November 19, 2013
A letter addressed to editors of Genetics in Medicine takes issue with the recent ACMG recommendations on incidental findings. The author believes that the recommendations are premature and questionable both scientifically and ethically. He points out that the recommendations handed out by ACMG are “based on the belief(s) that the presence of these incidental findings indicates that the patient or his/her relatives will suffer future harm and that interventions are available to reduce or prevent harm”, emphasizing the insufficient evidence currently available to report these beliefs as “the standard of care”. The author believes that ACMG is rushing a mandate which encourages informing patients, or their providers, of incidental findings before the benefits, harms and costs that may result have been established. The author makes a strong case that this is not only ill-informed but as the title of the article suggests, ethically flawed. He stresses that ACMG should rather “work toward improving the reliability of sequencing in clinical laboratories, as well as toward laboratory quality control and insurance of appropriate genetic counseling, before making pronouncements on incidental findings in clinical practice”. Finally, the author reiterates that returning incidental findings in clinical practice should require a more rigorous debate, and it should be performed before recommendations that “may be introduced as evidence of the standard of care” are promulgated.

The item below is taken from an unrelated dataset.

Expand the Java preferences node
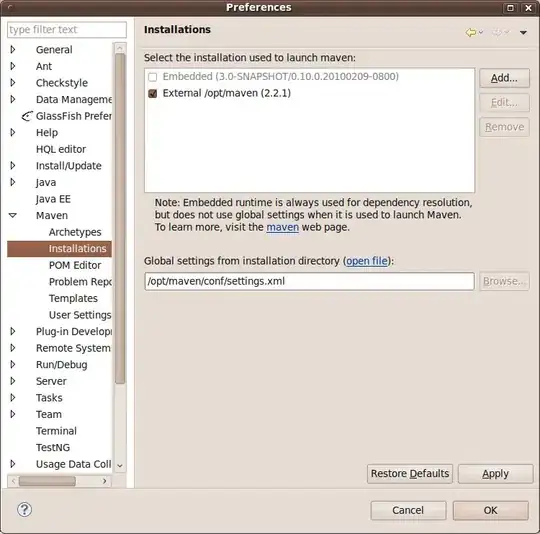Screen dimensions: 540x534 coord(13,182)
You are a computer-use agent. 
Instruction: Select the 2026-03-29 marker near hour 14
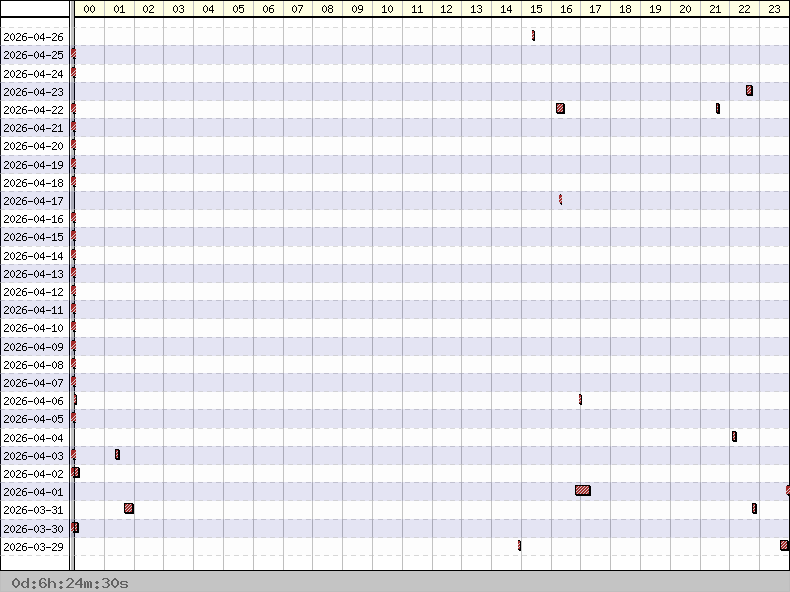(x=519, y=545)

A related review published in European Journal of Medical Genetics also focused on empirical research on the ethical issues involved in delivering incidental findings. The authors of this review searched for articles covering quantitative and qualitative research on the ethical issues involved in the disclosure of incidental findings in clinical and research genetics contexts. They analysed sixteen articles, synthesizing the factors that should be taken into account during the decision-making process surrounding the disclosure of an incidental finding in a genetics context. The authors concluded that these factors include the possibility of disclosure, practical and technical factors, and various ethical factors. Finally the authors suggest the development of a decision-making tree, involving an exploration of the practical and ethical concerns raised by the studies, which they view as the “best way of handling the wide variety of both possible incidental findings and parties interested in the disclosure of incidental findings”.